- _Required work_:
Every line of the data must be copied exactly.

#####

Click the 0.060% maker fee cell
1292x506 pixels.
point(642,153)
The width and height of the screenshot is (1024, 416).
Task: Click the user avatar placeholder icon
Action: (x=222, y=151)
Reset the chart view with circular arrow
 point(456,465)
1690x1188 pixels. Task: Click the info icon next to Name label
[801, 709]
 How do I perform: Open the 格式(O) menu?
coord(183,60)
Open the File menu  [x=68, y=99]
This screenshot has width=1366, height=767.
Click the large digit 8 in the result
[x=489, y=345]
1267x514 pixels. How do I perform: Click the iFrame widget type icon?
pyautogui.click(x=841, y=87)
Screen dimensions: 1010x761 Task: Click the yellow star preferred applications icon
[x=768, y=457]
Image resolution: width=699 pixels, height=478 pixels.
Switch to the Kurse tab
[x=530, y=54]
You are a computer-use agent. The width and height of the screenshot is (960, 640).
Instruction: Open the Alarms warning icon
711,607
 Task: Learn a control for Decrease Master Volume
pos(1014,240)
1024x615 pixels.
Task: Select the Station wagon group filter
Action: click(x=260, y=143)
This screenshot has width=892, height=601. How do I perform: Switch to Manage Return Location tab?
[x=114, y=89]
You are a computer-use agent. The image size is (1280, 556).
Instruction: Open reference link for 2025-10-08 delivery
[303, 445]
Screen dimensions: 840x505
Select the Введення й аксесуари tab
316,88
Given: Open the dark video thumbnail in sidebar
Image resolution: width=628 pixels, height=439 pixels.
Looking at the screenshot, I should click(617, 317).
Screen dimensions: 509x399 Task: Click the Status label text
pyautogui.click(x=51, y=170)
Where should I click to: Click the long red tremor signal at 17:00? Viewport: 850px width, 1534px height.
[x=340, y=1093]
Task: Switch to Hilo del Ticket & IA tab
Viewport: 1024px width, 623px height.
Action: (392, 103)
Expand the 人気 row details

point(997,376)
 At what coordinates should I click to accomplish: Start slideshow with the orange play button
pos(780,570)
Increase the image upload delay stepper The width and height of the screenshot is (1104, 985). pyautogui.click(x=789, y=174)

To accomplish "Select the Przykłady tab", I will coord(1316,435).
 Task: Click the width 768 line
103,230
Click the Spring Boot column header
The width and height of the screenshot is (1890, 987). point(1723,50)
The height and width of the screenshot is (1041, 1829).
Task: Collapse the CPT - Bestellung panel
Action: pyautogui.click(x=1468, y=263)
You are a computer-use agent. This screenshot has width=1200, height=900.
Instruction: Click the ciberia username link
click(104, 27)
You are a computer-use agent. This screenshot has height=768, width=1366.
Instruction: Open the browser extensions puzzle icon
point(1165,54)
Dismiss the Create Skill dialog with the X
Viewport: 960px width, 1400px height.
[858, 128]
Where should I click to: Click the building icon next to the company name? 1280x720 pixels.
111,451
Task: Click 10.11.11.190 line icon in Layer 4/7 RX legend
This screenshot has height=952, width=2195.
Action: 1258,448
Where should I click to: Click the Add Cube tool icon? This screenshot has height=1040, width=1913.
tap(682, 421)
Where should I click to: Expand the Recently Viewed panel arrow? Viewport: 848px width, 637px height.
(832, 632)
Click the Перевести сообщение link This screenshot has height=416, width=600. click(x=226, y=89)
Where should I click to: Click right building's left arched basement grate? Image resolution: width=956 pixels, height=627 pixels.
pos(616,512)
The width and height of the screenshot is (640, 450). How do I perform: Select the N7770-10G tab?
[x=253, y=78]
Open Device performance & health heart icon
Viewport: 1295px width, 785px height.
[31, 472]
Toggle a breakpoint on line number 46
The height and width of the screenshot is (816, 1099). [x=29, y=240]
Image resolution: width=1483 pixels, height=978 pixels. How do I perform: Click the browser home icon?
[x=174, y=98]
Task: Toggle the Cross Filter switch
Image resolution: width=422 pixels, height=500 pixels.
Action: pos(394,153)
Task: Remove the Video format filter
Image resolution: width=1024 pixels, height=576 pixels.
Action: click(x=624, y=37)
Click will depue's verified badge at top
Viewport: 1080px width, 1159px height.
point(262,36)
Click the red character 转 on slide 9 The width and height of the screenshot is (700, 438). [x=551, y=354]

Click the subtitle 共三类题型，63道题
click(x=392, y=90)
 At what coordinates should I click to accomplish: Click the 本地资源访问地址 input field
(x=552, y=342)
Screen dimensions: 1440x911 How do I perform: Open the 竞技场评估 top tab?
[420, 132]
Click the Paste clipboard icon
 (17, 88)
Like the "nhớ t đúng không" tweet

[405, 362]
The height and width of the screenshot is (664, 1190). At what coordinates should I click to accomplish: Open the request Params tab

#####

- _Response below_:
Click the 0.060% maker fee cell
1292x506 pixels.
point(642,153)
The width and height of the screenshot is (1024, 416).
Task: Click the user avatar placeholder icon
Action: (x=222, y=151)
Reset the chart view with circular arrow
 point(456,465)
1690x1188 pixels. Task: Click the info icon next to Name label
[801, 709]
 How do I perform: Open the 格式(O) menu?
coord(183,60)
Open the File menu  [x=68, y=99]
This screenshot has width=1366, height=767.
Click the large digit 8 in the result
[x=489, y=345]
1267x514 pixels. How do I perform: Click the iFrame widget type icon?
pyautogui.click(x=841, y=87)
Screen dimensions: 1010x761 Task: Click the yellow star preferred applications icon
[x=768, y=457]
Image resolution: width=699 pixels, height=478 pixels.
Switch to the Kurse tab
[x=530, y=54]
You are a computer-use agent. The width and height of the screenshot is (960, 640).
Instruction: Open the Alarms warning icon
711,607
 Task: Learn a control for Decrease Master Volume
pos(1014,240)
1024x615 pixels.
Task: Select the Station wagon group filter
Action: click(x=260, y=143)
This screenshot has width=892, height=601. How do I perform: Switch to Manage Return Location tab?
[x=114, y=89]
You are a computer-use agent. The image size is (1280, 556).
Instruction: Open reference link for 2025-10-08 delivery
[303, 445]
Screen dimensions: 840x505
Select the Введення й аксесуари tab
316,88
Given: Open the dark video thumbnail in sidebar
Image resolution: width=628 pixels, height=439 pixels.
Looking at the screenshot, I should click(617, 317).
Screen dimensions: 509x399 Task: Click the Status label text
pyautogui.click(x=51, y=170)
Where should I click to: Click the long red tremor signal at 17:00? Viewport: 850px width, 1534px height.
[x=340, y=1093]
Task: Switch to Hilo del Ticket & IA tab
Viewport: 1024px width, 623px height.
Action: (392, 103)
Expand the 人気 row details

point(997,376)
 At what coordinates should I click to accomplish: Start slideshow with the orange play button
pos(780,570)
Increase the image upload delay stepper The width and height of the screenshot is (1104, 985). pyautogui.click(x=789, y=174)

To accomplish "Select the Przykłady tab", I will coord(1316,435).
 Task: Click the width 768 line
103,230
Click the Spring Boot column header
The width and height of the screenshot is (1890, 987). point(1723,50)
The height and width of the screenshot is (1041, 1829).
Task: Collapse the CPT - Bestellung panel
Action: pyautogui.click(x=1468, y=263)
You are a computer-use agent. This screenshot has width=1200, height=900.
Instruction: Click the ciberia username link
click(104, 27)
You are a computer-use agent. This screenshot has height=768, width=1366.
Instruction: Open the browser extensions puzzle icon
point(1165,54)
Dismiss the Create Skill dialog with the X
Viewport: 960px width, 1400px height.
[858, 128]
Where should I click to: Click the building icon next to the company name? 1280x720 pixels.
111,451
Task: Click 10.11.11.190 line icon in Layer 4/7 RX legend
This screenshot has height=952, width=2195.
Action: 1258,448
Where should I click to: Click the Add Cube tool icon? This screenshot has height=1040, width=1913.
tap(682, 421)
Where should I click to: Expand the Recently Viewed panel arrow? Viewport: 848px width, 637px height.
(832, 632)
Click the Перевести сообщение link This screenshot has height=416, width=600. click(x=226, y=89)
Where should I click to: Click right building's left arched basement grate? Image resolution: width=956 pixels, height=627 pixels.
pos(616,512)
The width and height of the screenshot is (640, 450). How do I perform: Select the N7770-10G tab?
[x=253, y=78]
Open Device performance & health heart icon
Viewport: 1295px width, 785px height.
[31, 472]
Toggle a breakpoint on line number 46
The height and width of the screenshot is (816, 1099). [x=29, y=240]
Image resolution: width=1483 pixels, height=978 pixels. How do I perform: Click the browser home icon?
[x=174, y=98]
Task: Toggle the Cross Filter switch
Image resolution: width=422 pixels, height=500 pixels.
Action: pos(394,153)
Task: Remove the Video format filter
Image resolution: width=1024 pixels, height=576 pixels.
Action: click(x=624, y=37)
Click will depue's verified badge at top
Viewport: 1080px width, 1159px height.
point(262,36)
Click the red character 转 on slide 9 The width and height of the screenshot is (700, 438). [x=551, y=354]

Click the subtitle 共三类题型，63道题
click(x=392, y=90)
 At what coordinates should I click to accomplish: Click the 本地资源访问地址 input field
(x=552, y=342)
Screen dimensions: 1440x911 How do I perform: Open the 竞技场评估 top tab?
[420, 132]
Click the Paste clipboard icon
 (17, 88)
Like the "nhớ t đúng không" tweet

[405, 362]
The height and width of the screenshot is (664, 1190). At what coordinates should I click to accomplish: Open the request Params tab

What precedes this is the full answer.